Ladies and Gentlemen, in conclusion let me just express the danger we are facing at present is that the elections could be lost by 4th May 1994. Let us not kid ourselves; ZANU-PF doesn’t mind having a low voter registration turn-out. I know Minister Dabengwa has been talking about it. He is a man of integrity and I think he wants to do what is right and is encouraging people to register. But have you heard a single word by the President of this country encouraging people to go and register? Did he say a word about it on Independence Day when he had an audience of 50,000? I didn’t hear him. Perhaps I missed something. Did any of you here mention a word about people needing to register? I didn’t hear it from the President of the country! What I am saying is that it is not necessarily in the interests of ZANU-PF for people to register.

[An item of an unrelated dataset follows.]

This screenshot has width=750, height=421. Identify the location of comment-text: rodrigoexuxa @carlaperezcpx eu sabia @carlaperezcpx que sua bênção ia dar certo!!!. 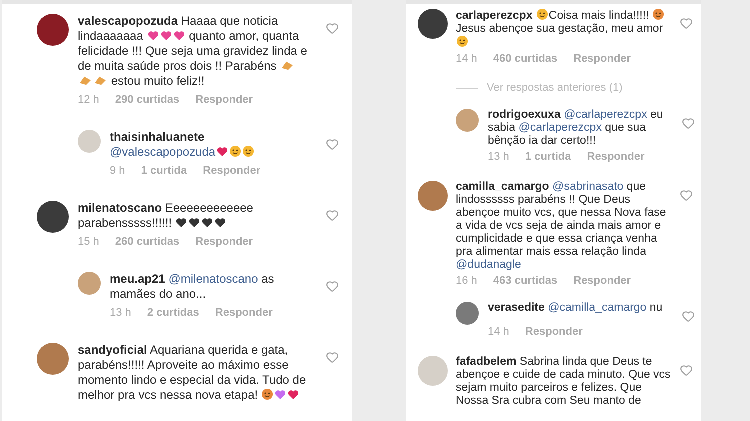
(576, 128).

I want to tell you in closing a little story. I was down in Botswana in February and I had a bit of run in with the Registrar General, Mr Mudede. We were both at a conference looking at the electoral process and before I had the run in I have a couple of private chats with him and he told me two things. I approached him and I expressed my concern about the voter registration exercise which wasn’t happening then, and he told me not to worry because two things were happening. He said to me that we have already got mobile voter registration teams in rural areas, and secondly that all those who are turning eighteen before the elections will automatically go onto the voters’ roll. He explained to me that the moment you register, you get your identification documents and you get your number, it goes into a computer and he said that registration will automatically put you onto the voters’ roll. Now what has happened since then? Since February this year we hear that everyone has to re-register again and we are told that the registration process hasn’t happened in the rural areas. But where lies the truth? Have they been registering the rural people or haven’t they? And why aren’t these young people going to be automatically registered? I wonder if we are seeing another scam developing here. Let’s face it, ZANU-PF are happy if rural people register; they know they lack support in urban areas. So, firstly, they want rural votes. Secondly, the last thing they want are votes from young people. People who have turned eighteen in the last five years haven’t got a single reason to vote for ZANU-PF and they’ve got millions of reasons to vote for other people. Now, what I am saying in all of this is that there is a grave danger that if a disproportionate number of voters register in rural areas, but young people don’t register, ZANU-PF could win by default. What happens if ZANU-PF wins by default is that they will have another 5 years of unaccountable government, another 5 years of corruption, another 5 years of the system of patronage, of bloated government. The question I want to leave you with is can democracy in this country survive another 5 years? I fear that it can’t. I fear that ultimately the strains on our society will become so great that people will lose all respect for the democratic process, and what happens then is that we get a Liberia or a Rwanda or a Burundi, where young people take to the streets.

Ladies and Gentlemen, you have a duty to go and register if you haven’t registered yet. If you have registered and know of people around you who haven’t, go and tell them to register. Don’t beat around the bush – we have until 4th May to register. Your future is in your own hands.